100-year-old trolley scheduled for a long-term stop at Bellingham’s Old Town district
A restored 1919 trolley, representing a streetcar line that once served Bellingham and several other Northwest cities, was installed for display in Old Town this week.
Brad Parberry, a member of the family that owned recycling facilities near the waterfront, had the trolley returned to its original condition and placed next to the Helen Loggie Museum of Art at Holly and E streets.
The trolley will be part of the museum, along with a 10-foot chipping wheel from the old Georgia-Pacific paper mill, in the new Courthouse Plaza. It’s so-named because The Loggie is in the old Territorial Courthouse. The 1858 building is the oldest brick structure in Washington state.
Having sold their industrial facilities, the Parberrys are focused on housing and other development in the historic Old Town section west of downtown Bellingham. The Courthouse Plaza is a major step, Parberry told The Bellingham Herald in a phone interview from his office in San Francisco.
“For me, it’s about beautifying this area. I’d like to make it shine like it used to,” Parberry said.
Tom and Vince Mendenhall of Arlington made the trolley appear as it did in its heyday, when passengers would ride around downtown.
Their company, Historical Railway Restoration, preserves cabooses, locomotives and train cars.

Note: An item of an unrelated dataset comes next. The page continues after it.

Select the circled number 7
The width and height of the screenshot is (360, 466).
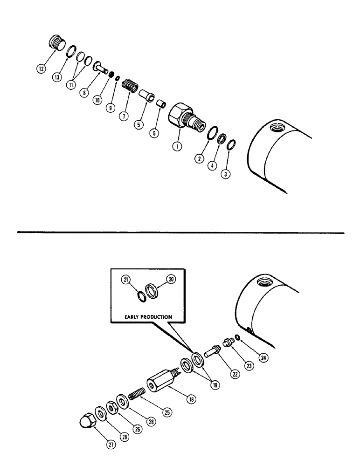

They found and restored what’s called a Birney Safety Car, a lightweight streetcar with only a driver — called a “motorman” — and no conductor.
According to the city of Bellingham website, a system of trolley lines operated on Holly Street-Eldridge Avenue, East North Street-Cornwall Avenue, Kentucky Street-Woburn Street-Electric Avenue, Harris-Cowgill avenues, and Monroe, G, Girard and Ellsworth streets in the Columbia and Lettered Streets neighborhoods.
Their tracks are still visible in the pavement of roads in Bellingham and Fairhaven.
“It’s got a historical significance to the area. It actually operated originally in Tacoma, but (the engineering firm) Stone & Webster owned the Tacoma, the Seattle, the Everett and the Bellingham operations when this operated, so this car could easily have been from Bellingham,” Vince told The Herald as he watched the trolley loaded onto a flatbed truck, moved to the plaza, and then lowered into place with a forklift.
Vince’s dad, Tom Mendenhall, focused on the wood trim, seats and windows.
“I can’t really describe what I do — I just do it. Give me a piece of wood from a streetcar and I’ll fix it,” Tom said.
This car was located in a hay barn near Snohomish , Parberry said.
Members of the public will be able to see inside the streetcar about mid-September, once the Courthouse Plaza is complete and landscaping is added, he said. One side of the trolley’s interior has original seating, and the other side will have historic Bellingham photos.